Nothing but the lines from the start of the records below through the line that has "Given: Open 用户指南 link in Solar Bay card" should appear, each exactly as given.
*** Opening STUDY MATERIAL ***
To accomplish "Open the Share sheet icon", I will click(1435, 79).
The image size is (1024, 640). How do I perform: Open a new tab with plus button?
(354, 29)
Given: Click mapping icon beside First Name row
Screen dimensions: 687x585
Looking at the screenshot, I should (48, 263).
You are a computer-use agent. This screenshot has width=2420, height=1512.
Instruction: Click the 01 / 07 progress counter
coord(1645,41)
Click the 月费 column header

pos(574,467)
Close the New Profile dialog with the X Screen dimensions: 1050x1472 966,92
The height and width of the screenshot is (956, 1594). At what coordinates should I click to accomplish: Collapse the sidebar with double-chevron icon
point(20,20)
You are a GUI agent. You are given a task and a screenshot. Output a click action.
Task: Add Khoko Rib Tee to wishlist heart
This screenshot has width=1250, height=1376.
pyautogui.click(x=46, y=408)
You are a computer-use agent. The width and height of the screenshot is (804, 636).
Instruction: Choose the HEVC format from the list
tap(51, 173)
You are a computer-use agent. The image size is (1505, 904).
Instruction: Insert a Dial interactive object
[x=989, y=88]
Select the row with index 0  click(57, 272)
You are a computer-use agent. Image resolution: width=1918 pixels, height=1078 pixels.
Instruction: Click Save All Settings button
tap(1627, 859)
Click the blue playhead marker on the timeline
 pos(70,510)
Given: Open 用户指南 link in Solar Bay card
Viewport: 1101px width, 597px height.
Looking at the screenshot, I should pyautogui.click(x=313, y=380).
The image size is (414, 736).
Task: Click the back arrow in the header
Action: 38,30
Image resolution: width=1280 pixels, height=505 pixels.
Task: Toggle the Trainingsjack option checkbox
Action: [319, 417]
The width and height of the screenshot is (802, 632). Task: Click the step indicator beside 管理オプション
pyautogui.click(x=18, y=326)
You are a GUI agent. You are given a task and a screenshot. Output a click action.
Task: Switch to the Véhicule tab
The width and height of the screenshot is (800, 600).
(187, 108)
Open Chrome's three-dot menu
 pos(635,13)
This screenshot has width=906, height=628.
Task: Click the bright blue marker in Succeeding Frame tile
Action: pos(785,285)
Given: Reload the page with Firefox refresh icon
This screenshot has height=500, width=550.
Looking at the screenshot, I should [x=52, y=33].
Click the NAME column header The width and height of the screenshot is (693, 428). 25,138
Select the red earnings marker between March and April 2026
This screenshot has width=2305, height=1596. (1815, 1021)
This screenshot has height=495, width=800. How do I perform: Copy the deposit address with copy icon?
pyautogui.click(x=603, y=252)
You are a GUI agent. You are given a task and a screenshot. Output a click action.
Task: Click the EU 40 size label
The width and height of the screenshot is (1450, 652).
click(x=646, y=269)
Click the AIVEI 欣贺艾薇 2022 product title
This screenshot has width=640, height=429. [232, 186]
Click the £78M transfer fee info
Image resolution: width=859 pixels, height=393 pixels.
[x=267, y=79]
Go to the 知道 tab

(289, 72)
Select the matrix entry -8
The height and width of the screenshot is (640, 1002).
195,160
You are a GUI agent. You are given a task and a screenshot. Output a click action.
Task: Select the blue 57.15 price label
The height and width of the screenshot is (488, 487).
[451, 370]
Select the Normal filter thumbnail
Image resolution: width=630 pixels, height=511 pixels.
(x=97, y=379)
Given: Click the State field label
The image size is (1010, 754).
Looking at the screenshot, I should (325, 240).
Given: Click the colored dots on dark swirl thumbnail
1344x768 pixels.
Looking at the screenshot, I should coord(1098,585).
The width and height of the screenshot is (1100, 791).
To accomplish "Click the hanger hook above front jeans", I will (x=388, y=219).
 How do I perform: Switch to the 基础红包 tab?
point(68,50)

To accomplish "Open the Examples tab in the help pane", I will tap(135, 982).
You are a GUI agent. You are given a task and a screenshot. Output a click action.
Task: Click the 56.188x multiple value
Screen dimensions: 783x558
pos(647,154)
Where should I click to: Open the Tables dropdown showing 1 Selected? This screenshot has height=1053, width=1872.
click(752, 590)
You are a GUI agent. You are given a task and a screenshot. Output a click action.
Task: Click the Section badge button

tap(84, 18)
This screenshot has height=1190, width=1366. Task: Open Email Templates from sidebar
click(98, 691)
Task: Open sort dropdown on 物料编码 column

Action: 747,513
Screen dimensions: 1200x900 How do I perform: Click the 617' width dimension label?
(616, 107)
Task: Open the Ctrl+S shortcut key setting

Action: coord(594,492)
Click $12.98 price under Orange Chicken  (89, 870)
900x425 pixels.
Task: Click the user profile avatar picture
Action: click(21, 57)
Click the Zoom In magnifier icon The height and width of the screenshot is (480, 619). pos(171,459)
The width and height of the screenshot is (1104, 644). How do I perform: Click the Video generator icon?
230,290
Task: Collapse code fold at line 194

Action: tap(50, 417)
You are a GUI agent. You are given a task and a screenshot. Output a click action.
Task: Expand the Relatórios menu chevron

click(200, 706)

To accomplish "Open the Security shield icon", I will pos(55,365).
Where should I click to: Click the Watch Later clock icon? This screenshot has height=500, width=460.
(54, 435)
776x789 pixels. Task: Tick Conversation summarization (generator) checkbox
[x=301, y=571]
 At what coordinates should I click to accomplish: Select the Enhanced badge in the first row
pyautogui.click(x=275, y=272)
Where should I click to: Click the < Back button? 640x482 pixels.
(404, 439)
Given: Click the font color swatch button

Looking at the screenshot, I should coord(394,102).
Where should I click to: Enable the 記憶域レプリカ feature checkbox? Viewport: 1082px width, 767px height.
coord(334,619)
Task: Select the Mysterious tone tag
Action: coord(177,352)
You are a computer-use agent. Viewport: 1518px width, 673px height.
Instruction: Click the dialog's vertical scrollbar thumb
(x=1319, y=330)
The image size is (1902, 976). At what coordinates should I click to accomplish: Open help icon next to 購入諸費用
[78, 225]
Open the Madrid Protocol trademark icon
*** Closing STUDY MATERIAL ***
TASK ANSWER =
To accomplish "Open the Share sheet icon", I will click(1435, 79).
The image size is (1024, 640). How do I perform: Open a new tab with plus button?
(354, 29)
Given: Click mapping icon beside First Name row
Screen dimensions: 687x585
Looking at the screenshot, I should (48, 263).
You are a computer-use agent. This screenshot has width=2420, height=1512.
Instruction: Click the 01 / 07 progress counter
coord(1645,41)
Click the 月费 column header

pos(574,467)
Close the New Profile dialog with the X Screen dimensions: 1050x1472 966,92
The height and width of the screenshot is (956, 1594). At what coordinates should I click to accomplish: Collapse the sidebar with double-chevron icon
point(20,20)
You are a GUI agent. You are given a task and a screenshot. Output a click action.
Task: Add Khoko Rib Tee to wishlist heart
This screenshot has width=1250, height=1376.
pyautogui.click(x=46, y=408)
You are a computer-use agent. The width and height of the screenshot is (804, 636).
Instruction: Choose the HEVC format from the list
tap(51, 173)
You are a computer-use agent. The image size is (1505, 904).
Instruction: Insert a Dial interactive object
[x=989, y=88]
Select the row with index 0  click(57, 272)
You are a computer-use agent. Image resolution: width=1918 pixels, height=1078 pixels.
Instruction: Click Save All Settings button
tap(1627, 859)
Click the blue playhead marker on the timeline
 pos(70,510)
Given: Open 用户指南 link in Solar Bay card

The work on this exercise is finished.